La vida del cristiano es misión. No se entiende un cristiano que no sea enviado: «En aquel tiempo, designó el Señor otros setenta y dos y los mandó por delante, de dos en dos, a todos los pueblos y lugares adonde pensaba ir él». Me gusta pensar que Jesús me envía a los lugares a donde piensa ir Él. No permanece al margen de lo que yo vivo. Quiere que vaya yo delante.

Pero Él va a ir también. La palabra misión tiene una connotación desafiante. El cristiano es enviado a llevar la buena noticia a los que no la conocen. La misión consiste en llegar a todos los pueblos que no conocen al Señor. Jesús me manda con otro, no me manda solo. La misión no es mía. Es en comunidad. Implica la fraternidad.

Me pongo en camino con aquel al que amo, con el que comparto el mismo camino de fe. Estoy llamado a entregar lo que no es mío. No me predico a mí mismo. Predico a Jesús, su reino. La buena noticia es el mensaje del Evangelio. Una forma diferente de vivir, de amar, de ser. Una nueva manera de llegar al corazón del hombre.

Porque ese Dios lejano e inefable se ha convertido en un Dios hecho carne, en un Dios cercano y misericordioso. Un Dios que quiere que yo sea feliz en la tierra camino al cielo. Quiere que previva en mi carne el paraíso ya aquí como anticipo. ¿Cuál es el Dios del que predico? ¿De qué Dios hablo?

Misionar es llevar lo que he vivido a muchos corazones para que se encuentren con ese Dios al que llevo dentro. Es mi experiencia la que cuenta, no tanto las teorías que digo y conozco. Hablo de lo que tengo lleno el corazón. Y lo que atrae a los hombres es mi coherencia de vida. Por eso se alejan cuando no soy coherente.

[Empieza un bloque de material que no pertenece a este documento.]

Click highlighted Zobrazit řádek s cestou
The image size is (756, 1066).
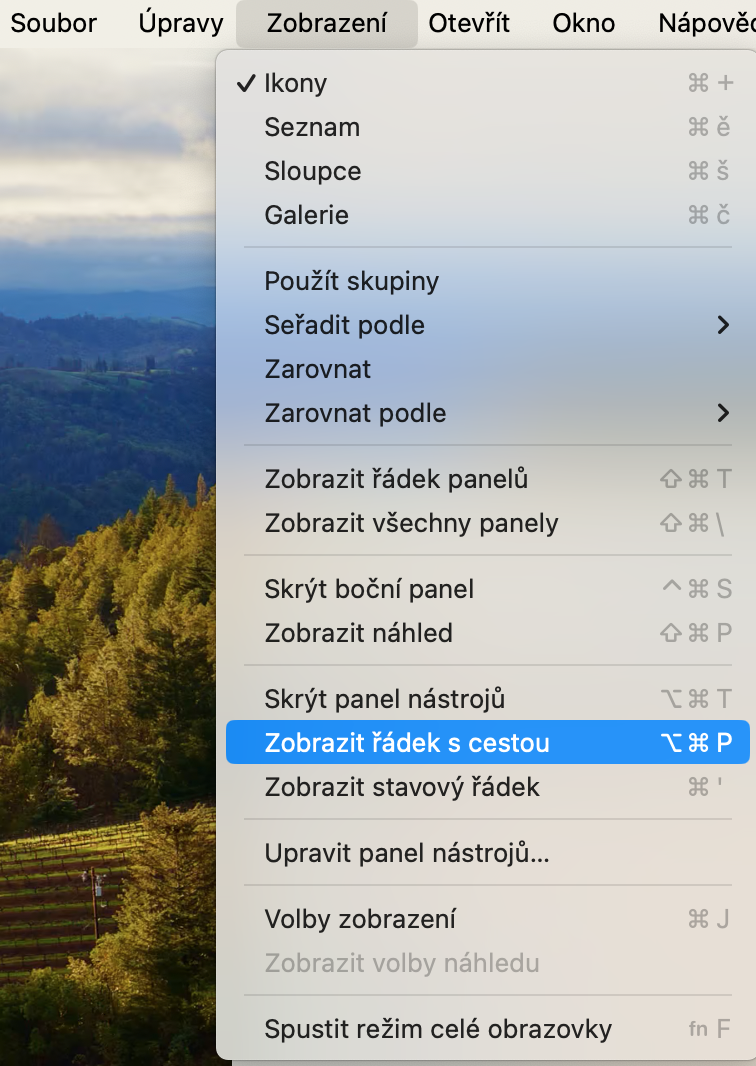click(x=407, y=743)
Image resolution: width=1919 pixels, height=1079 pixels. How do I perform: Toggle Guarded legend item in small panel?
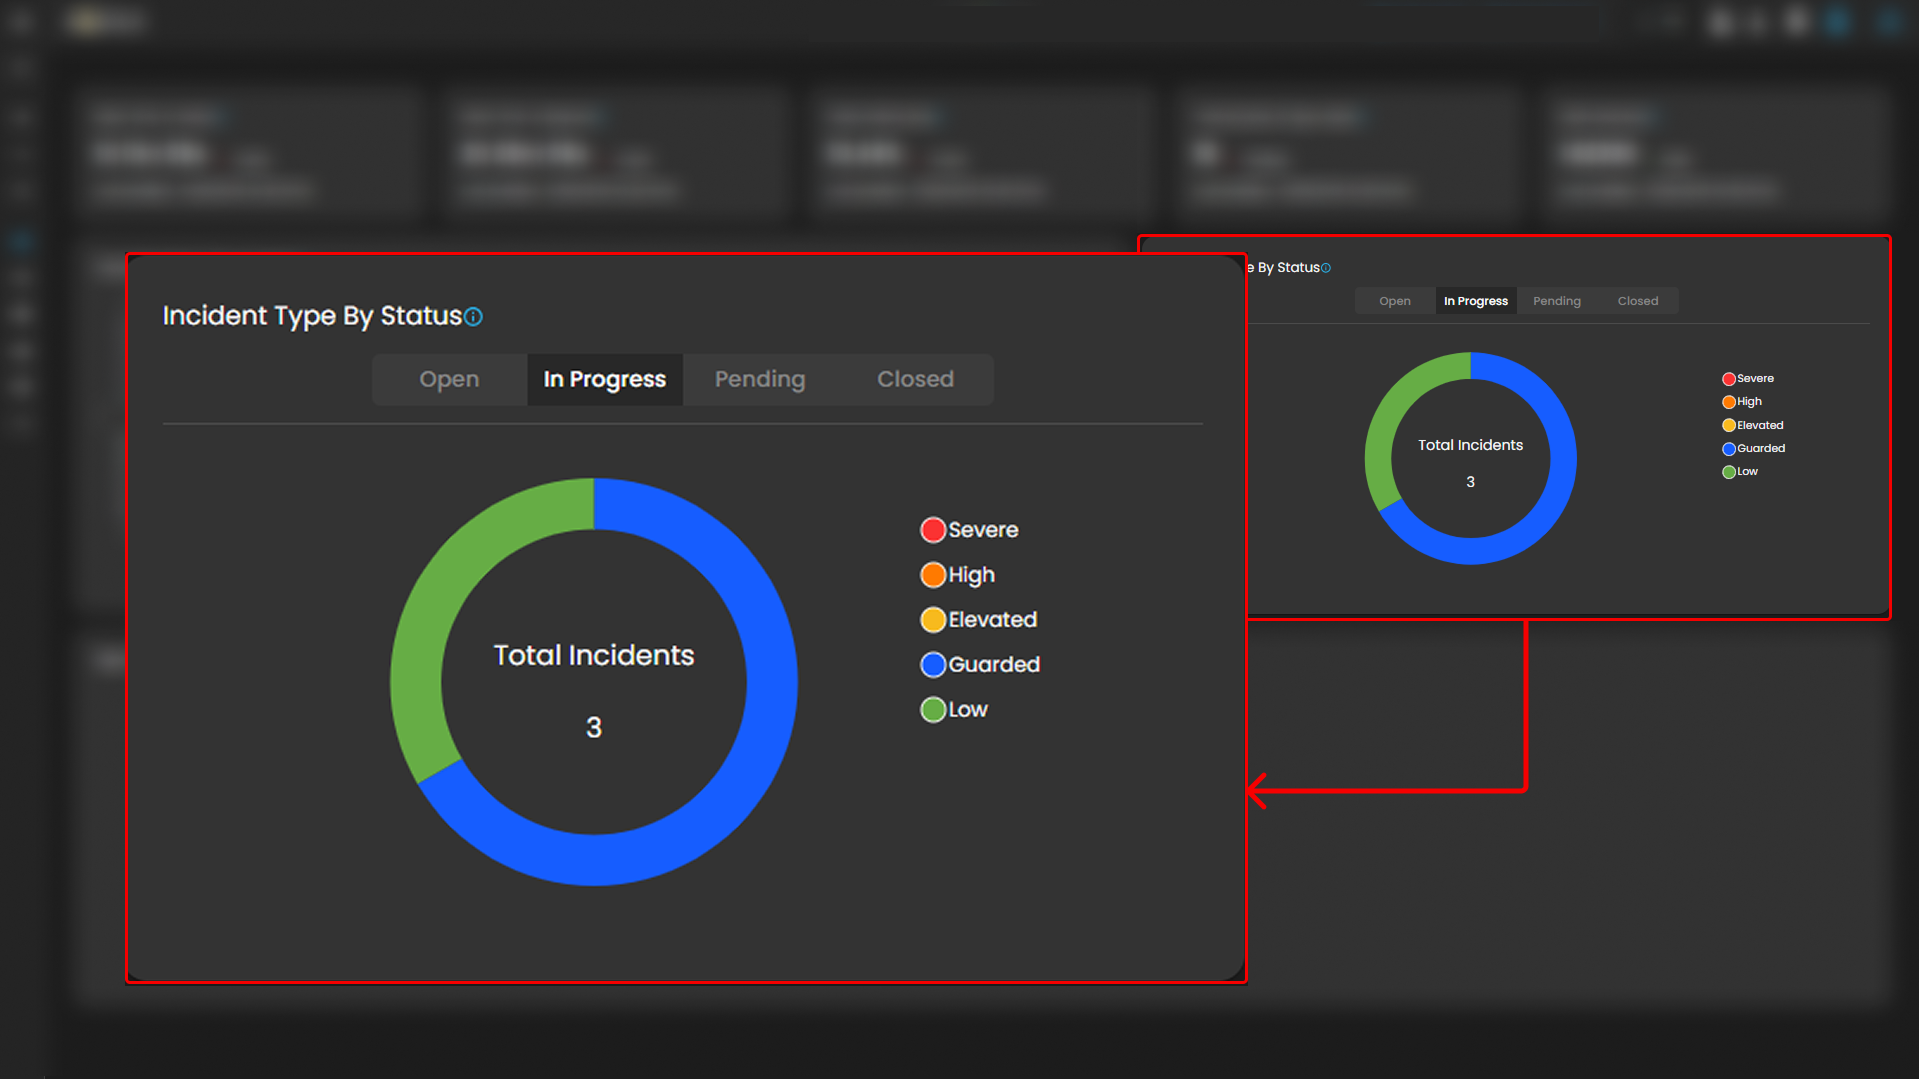coord(1729,449)
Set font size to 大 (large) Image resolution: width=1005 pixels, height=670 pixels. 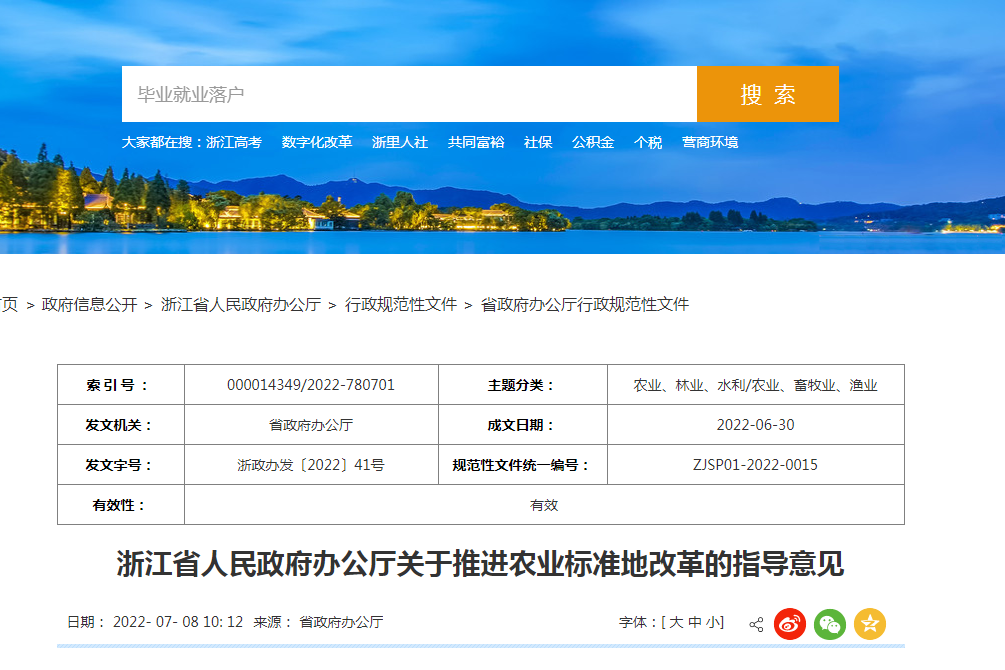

¿Me parezco a Jesús en mi forma de vivir y amar? Mi misión es ser fiel a mí mismo, a mi carisma, a mi misión. Y luego, cuando ya estoy dando lo que tengo, veo que soy yo el que más recibe. Es curioso. Soy yo el misionado. Intentando misionar me misionan. Pretendiendo dar recibo más amor. Es un milagro que me hace tocar la vida que se me regala. Soy transformado por una fuerza que me hace cambiar en lo más hondo. La misionera Victoria Braqueháis decía al hablar de su experiencia en el Congo: «Enseñar al que no sabe. Esa ha sido la obra de misericordia que Dios ha hecho conmigo. Yo no sabía y áfrica me va educando el corazón. A mí Dios me educa el corazón en África, a cada uno en su lugar. Allí todo se arregla compartiendo en la comida que se come con las manos. Allí la gente comparte y no le da importancia a compartir».

Esta misionera lleva con sencillez el mensaje de amor que cambia su vida. Es ella la que aprende, porque no sabe. Es lo que me pasa a mí cuando pretendo enseñar a otros y acabo aprendiendo más de lo que logro enseñar. Soy enviado a llevar una alegría que viene de lo alto y acabo estando más alegre. Vuelvo con el corazón encendido, agradecido, misionado. Es la conversión del misionero la que más me conmueve.

Comienzo un camino seguro de todo lo que tengo que dar. Y vuelvo agradecido por todo lo que me han dado. Inseguro, frágil, al experimentar mi pobreza. Recibo una riqueza inmensa.

Me aman por lo que llevo. Y lo que llevo me hace experimentar la escasez de mis seguridades. Y lo único que me da tranquilidad es saber que Jesús va a ir a los mismos lugares a los que soy enviado. No estoy solo.